Cerberus

Using a game empowered crowd and satellite imaging to create maps and data labels to train AI systems.

Past and Current Partners

African Development Bank, European Space Agency, The Hague Center for Strategic Studies

Active Countries
More than 4 countries
Thematic area(s)
Climate, Crisis, Gender, Other
Technology
Proprietary Software, Cloud, Gaming, AI.
Organisation Name
BlackShore
READ MORE ON THEIR WEBSITE

The Problem

Ongoing field work is often costly, time-consuming, sometimes even dangerous, and reliant on fragmented information. With Cerberus’s mapping and labeling capabilities, we can now eliminate those risks taking away the need to visit or help to pre-plan interventions by exploring the terrain first.
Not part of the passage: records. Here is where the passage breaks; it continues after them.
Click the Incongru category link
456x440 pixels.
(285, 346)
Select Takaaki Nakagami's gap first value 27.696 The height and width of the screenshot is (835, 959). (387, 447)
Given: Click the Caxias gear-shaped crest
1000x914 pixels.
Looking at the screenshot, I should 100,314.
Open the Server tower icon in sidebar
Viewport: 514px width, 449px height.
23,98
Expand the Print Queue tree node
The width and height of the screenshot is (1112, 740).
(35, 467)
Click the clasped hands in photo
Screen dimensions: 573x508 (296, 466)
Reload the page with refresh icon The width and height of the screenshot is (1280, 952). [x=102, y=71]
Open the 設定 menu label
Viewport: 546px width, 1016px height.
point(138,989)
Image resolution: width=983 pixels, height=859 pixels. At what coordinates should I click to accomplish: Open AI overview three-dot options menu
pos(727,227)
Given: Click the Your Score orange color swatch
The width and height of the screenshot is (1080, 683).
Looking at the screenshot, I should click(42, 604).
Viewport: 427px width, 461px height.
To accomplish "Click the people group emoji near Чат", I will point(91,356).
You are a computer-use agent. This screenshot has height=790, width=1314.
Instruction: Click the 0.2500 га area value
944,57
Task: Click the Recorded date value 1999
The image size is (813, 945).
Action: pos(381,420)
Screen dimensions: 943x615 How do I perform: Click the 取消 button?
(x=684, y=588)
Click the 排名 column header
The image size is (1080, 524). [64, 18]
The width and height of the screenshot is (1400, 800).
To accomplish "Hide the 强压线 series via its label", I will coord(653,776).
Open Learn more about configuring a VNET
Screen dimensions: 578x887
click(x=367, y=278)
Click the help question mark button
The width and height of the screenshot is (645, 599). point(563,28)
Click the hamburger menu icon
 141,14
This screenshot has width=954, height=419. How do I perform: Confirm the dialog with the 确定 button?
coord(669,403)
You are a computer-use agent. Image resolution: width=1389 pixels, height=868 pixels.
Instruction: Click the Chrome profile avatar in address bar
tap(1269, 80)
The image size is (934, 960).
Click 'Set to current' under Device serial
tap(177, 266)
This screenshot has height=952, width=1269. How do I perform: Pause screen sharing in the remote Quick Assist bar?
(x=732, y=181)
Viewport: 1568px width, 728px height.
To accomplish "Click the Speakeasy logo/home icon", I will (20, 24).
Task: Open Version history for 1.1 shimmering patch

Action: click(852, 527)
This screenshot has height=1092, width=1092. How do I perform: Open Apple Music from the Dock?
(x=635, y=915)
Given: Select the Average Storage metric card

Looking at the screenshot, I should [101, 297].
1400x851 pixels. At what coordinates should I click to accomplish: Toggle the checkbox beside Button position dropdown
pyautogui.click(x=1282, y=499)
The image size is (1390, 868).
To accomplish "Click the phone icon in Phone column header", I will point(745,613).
With our trained crowd mapping remotely based on satellite imagery augmented by modern gaming mechanics we can zoom in down to 30 centimeters and generate maps and data labels to train machines at high speed.

The Solution

Cerberus her own community of gamers (the crowd) to create maps and data-labels from very high-resolution satellite imagery. The use cases vary by client. For example, an organization interested in food security may ask players to map wheat stocks. They've mapped various other crops, water infrastructure, and energy grids. They also do crisis mapping for disasters and human conflict in Iraq, where they created direct situational assessments which helped target aid to locations where it was most needed. During the ISIS threat they discovered Jezidi refugees in a matter of hours.

How it works?

  • 1: We identify the goal of the user (e.g. a dam has been installed, is the area improving down stream)
  • 2: We acquire the relevant satellite imagery, and do required calibrations for being inserted in the game to have maximum image quality.
  • 3: With the user we agree the map features (layers) to be labeled or mapped. For example: rivers, farms, wells, roads, healthy vegetation etc.
  • 4: We activate the game and run a social media campaign.
  • 5: The players get to work, and after days or weeks, we download the results from our game servers and generate the end products.
  • Note, our end data can be shared as maps, or individual data labels to train AI algorithms. Upon the user’s request the data can be shared as an ‘open data’ policy.
Digital X Solution Cerberus

Bridging the digital divide

The Cerberus gaming community exists out of over 100 000 of which a large portion of them is living in emerging nations. Many of them are female and always ready to help when we need the eyes of many. While being trained and immersed in real world situations the crowd goes to work. Cerberus imagines a future where the crowd not only maps and discover, but also gives inputs for possible improvements. As project areas are 3D, this can allow the crowd to 'build' things virtually and use their help with localization.

Impact and highlights

Cerberus can help organizations answer questions about their programs and provide direct situational assessments. For example, if an organization invests in water related improvements, Cerberus can map around the intervention to observe the impacts. Using satellites they can cover more ground, very rapidly, more safely, and at lower cost than in-person field visits.

Plans for expansion

Cerberus key focus is to work in countries which are developing. They have a competitive advantage: highest quality satellite data near real time. There is still so much to be mapped, and let alone still so much to be understood and they believe this is only the beginning.